** Source document **
↓

Posted: Wed Jan 07, 2009 5:16 pm
by mburns
The sound on my Dell Inspiron E1705 laptop suddenly disappeared yesterday afternoon when I started to try to record with Audacity. I spent three-and-a-quarter hours on the phone with Dell tech support, including with support not covered under my warranty. They finally reloaded the audio driver and some updates and made it work again.
I wasn't sure what had caused the problem. But today, I tried to use Audacity again, and once again the audio for my entire computer disappeared.
I installed and began using Audacity for the first time last Sunday (four days ago), and was not having this problem before yesterday.
Does anyone know what the problem is?
I have Windows Vista Home Premium, and the Audacity program I've installed is 1.2.6
Thanks very much for any help.

Re: Aucacity Makes Audio Crash on My Computer

Posted: Wed Jan 07, 2009 5:57 pm
by waxcylinder
And what are you trying to do with Audacity - I'm guessing that you're trying to record from a USB turntable?

WC

Re: Aucacity Makes Audio Crash on My Computer

Posted: Thu Jan 08, 2009 4:22 pm
by mburns
I'm trying to record from a USB cassette tape deck. Should be the same principle as a USB turntable. When I get to Audacity, I click on "monitor input," so that I can hear the tape through my computer speakers while I'm recording. Sometimes I put Audacity on pause with the record button clicked, so that I can monitor the tape, find locations on it, etc.

↑

** Recorded data **
↓

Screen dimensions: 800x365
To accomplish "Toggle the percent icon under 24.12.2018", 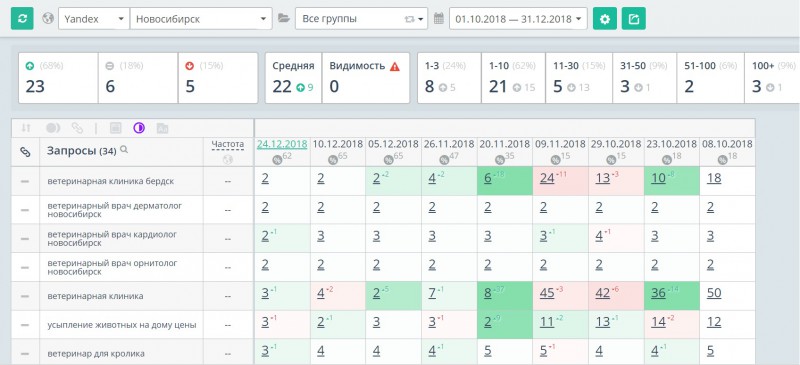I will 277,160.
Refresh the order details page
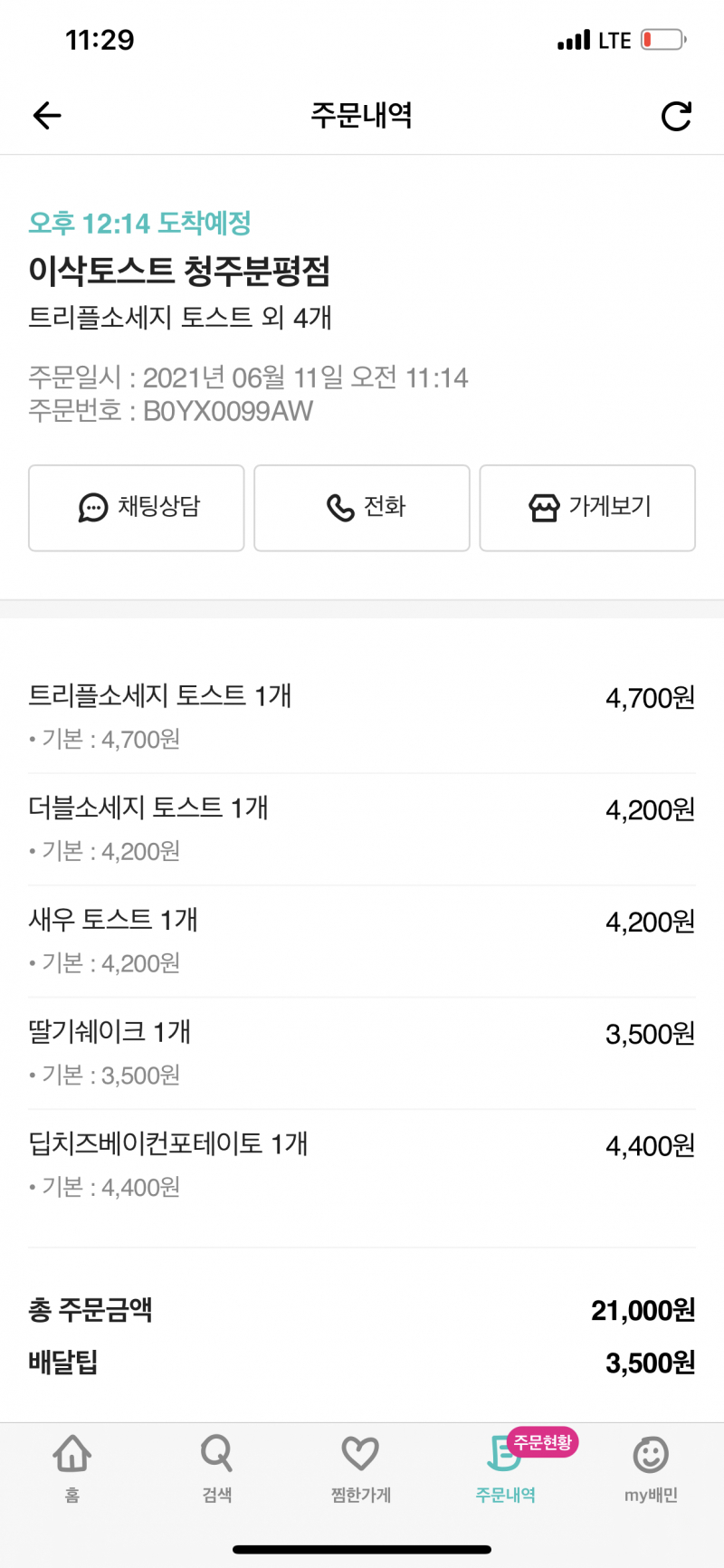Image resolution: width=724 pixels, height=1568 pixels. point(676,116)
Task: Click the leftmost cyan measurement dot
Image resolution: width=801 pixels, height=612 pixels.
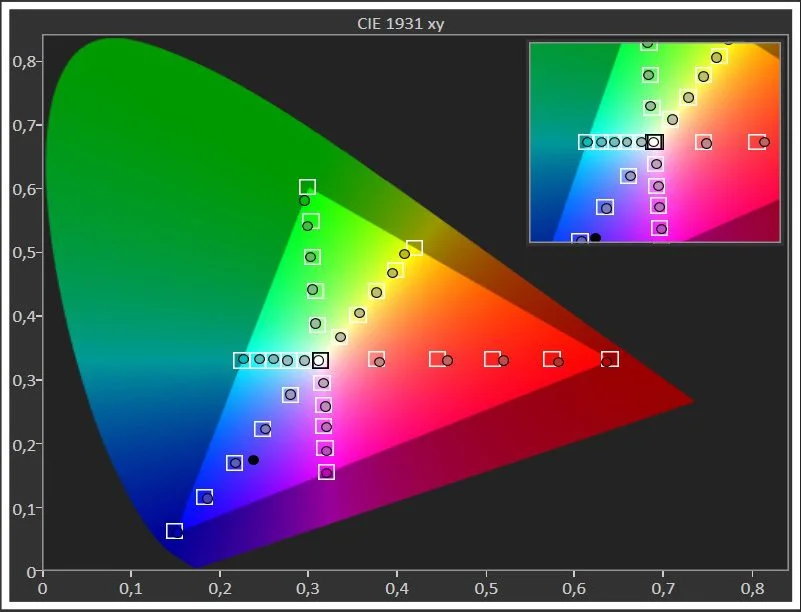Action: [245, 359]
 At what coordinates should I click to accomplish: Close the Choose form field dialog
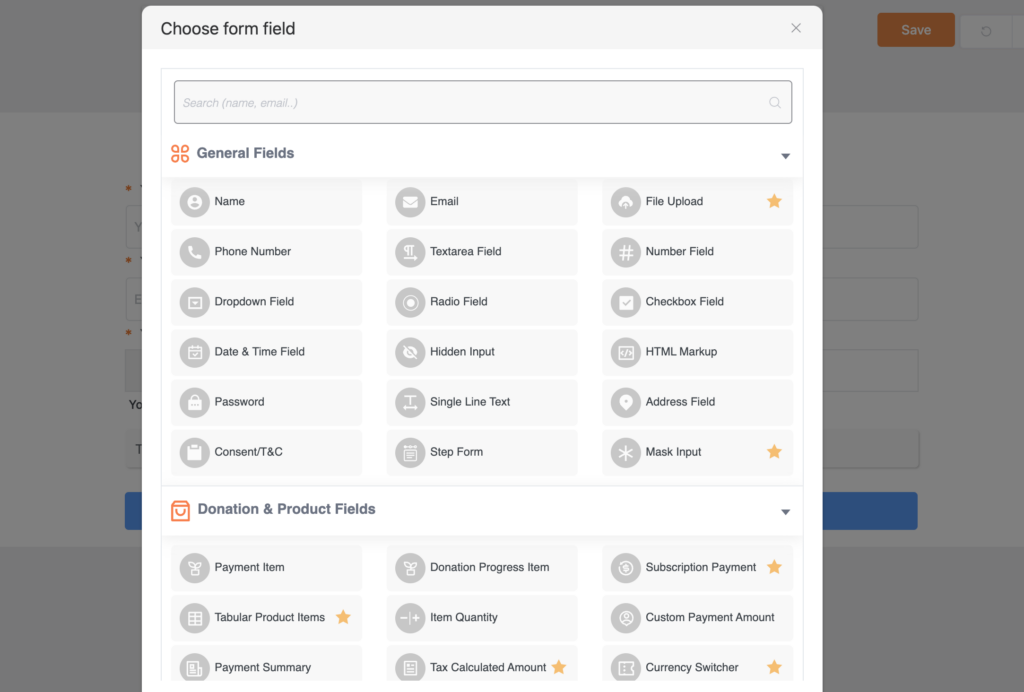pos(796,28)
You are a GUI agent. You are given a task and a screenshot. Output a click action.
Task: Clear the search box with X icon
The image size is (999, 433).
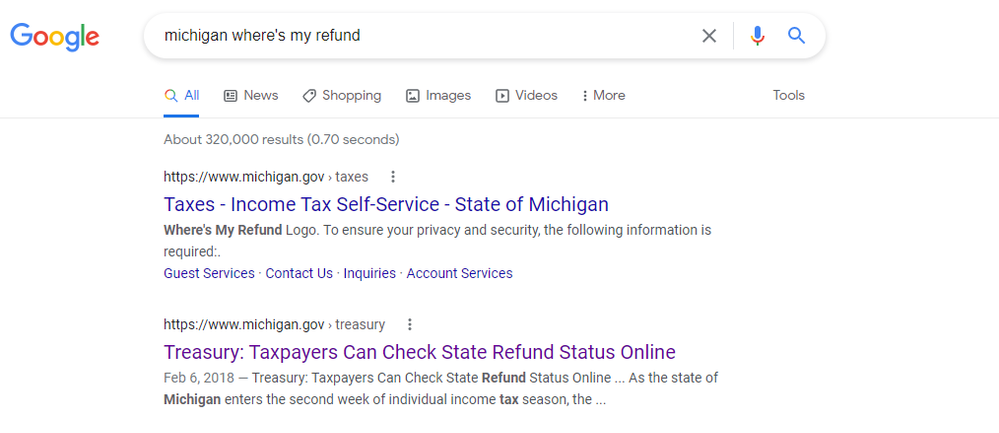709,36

↑

** Given task **
Write out the whole forum thread above about a laptop's sound cutting out while using Audacity, word for word.

** Answer to this problem **
Posted: Wed Jan 07, 2009 5:16 pm
by mburns
The sound on my Dell Inspiron E1705 laptop suddenly disappeared yesterday afternoon when I started to try to record with Audacity. I spent three-and-a-quarter hours on the phone with Dell tech support, including with support not covered under my warranty. They finally reloaded the audio driver and some updates and made it work again.
I wasn't sure what had caused the problem. But today, I tried to use Audacity again, and once again the audio for my entire computer disappeared.
I installed and began using Audacity for the first time last Sunday (four days ago), and was not having this problem before yesterday.
Does anyone know what the problem is?
I have Windows Vista Home Premium, and the Audacity program I've installed is 1.2.6
Thanks very much for any help.

Re: Aucacity Makes Audio Crash on My Computer

Posted: Wed Jan 07, 2009 5:57 pm
by waxcylinder
And what are you trying to do with Audacity - I'm guessing that you're trying to record from a USB turntable?

WC

Re: Aucacity Makes Audio Crash on My Computer

Posted: Thu Jan 08, 2009 4:22 pm
by mburns
I'm trying to record from a USB cassette tape deck. Should be the same principle as a USB turntable. When I get to Audacity, I click on "monitor input," so that I can hear the tape through my computer speakers while I'm recording. Sometimes I put Audacity on pause with the record button clicked, so that I can monitor the tape, find locations on it, etc.